## PASSAGE TO READ
━━━━━━━━━━━━━━━━

Integrating cryptocurrency into your business can help you handle payments, manage treasury, and conduct cross-border transactions. Some cryptocurrencies, however, are more volatile than others. It’s generally considered best to work with a token that you can count on to hold its value—a feature typically associated with stablecoins. But not all stablecoins function exactly the same.
Below, we’ll break down cryptocurrency stability, including how to assess it, how to measure it, and the risks involved even with the most stable forms of crypto. We’ll also explore how to pick the right cryptocurrency for your business’s needs.
What’s in this article?
- What is the most stable cryptocurrency?
- What does stability mean in the context of cryptocurrencies?
- How can businesses assess a cryptocurrency’s stability?
- Which stablecoins have demonstrated the strongest long-term stability?
- How does market structure affect stability?
- What risks remain even for the most stable cryptocurrencies?
- How Stripe Payments can help
What is the most stable cryptocurrency?

━━━━━━━━━━━━━━━━

## RECORD EXCERPTS
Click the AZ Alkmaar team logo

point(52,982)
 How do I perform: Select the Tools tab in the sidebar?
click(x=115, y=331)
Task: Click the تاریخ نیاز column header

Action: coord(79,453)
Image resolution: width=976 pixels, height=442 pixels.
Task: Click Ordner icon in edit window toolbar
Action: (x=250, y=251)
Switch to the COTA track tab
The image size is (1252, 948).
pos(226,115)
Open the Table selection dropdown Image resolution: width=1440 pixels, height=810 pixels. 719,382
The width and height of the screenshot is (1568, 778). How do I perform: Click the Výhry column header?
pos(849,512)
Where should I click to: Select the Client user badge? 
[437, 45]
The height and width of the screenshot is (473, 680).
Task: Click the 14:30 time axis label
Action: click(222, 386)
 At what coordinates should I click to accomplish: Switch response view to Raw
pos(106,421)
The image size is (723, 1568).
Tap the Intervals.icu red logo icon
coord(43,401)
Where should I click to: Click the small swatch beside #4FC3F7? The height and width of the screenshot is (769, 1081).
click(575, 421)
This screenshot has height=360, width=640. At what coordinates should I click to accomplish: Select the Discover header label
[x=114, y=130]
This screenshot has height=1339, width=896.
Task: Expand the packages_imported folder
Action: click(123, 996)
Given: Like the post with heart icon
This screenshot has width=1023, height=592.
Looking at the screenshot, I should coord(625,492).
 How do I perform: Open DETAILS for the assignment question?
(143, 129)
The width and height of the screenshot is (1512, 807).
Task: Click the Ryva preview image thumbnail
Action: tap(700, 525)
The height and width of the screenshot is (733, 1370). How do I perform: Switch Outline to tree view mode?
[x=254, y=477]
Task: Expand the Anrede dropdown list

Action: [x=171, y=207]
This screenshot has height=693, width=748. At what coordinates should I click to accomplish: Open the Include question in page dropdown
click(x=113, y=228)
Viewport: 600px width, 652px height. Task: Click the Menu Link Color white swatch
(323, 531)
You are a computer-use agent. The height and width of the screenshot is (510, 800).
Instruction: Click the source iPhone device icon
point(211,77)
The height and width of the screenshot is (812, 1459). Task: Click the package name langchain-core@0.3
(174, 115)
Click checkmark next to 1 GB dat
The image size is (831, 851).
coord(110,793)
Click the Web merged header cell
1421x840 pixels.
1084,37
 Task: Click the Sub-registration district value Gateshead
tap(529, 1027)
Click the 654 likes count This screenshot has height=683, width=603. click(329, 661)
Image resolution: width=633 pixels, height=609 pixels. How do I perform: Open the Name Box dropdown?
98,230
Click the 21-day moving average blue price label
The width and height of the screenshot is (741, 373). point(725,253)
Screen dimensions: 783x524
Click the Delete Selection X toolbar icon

━━━━━━━━━━━━━━━━

## TASK DIRECTIONS
Reproduce the article on cryptocurrency stability word for word, from "Below, we’ll break" up to and including "most stable cryptocurrencies?".

## RESPONSE
Below, we’ll break down cryptocurrency stability, including how to assess it, how to measure it, and the risks involved even with the most stable forms of crypto. We’ll also explore how to pick the right cryptocurrency for your business’s needs.
What’s in this article?
- What is the most stable cryptocurrency?
- What does stability mean in the context of cryptocurrencies?
- How can businesses assess a cryptocurrency’s stability?
- Which stablecoins have demonstrated the strongest long-term stability?
- How does market structure affect stability?
- What risks remain even for the most stable cryptocurrencies?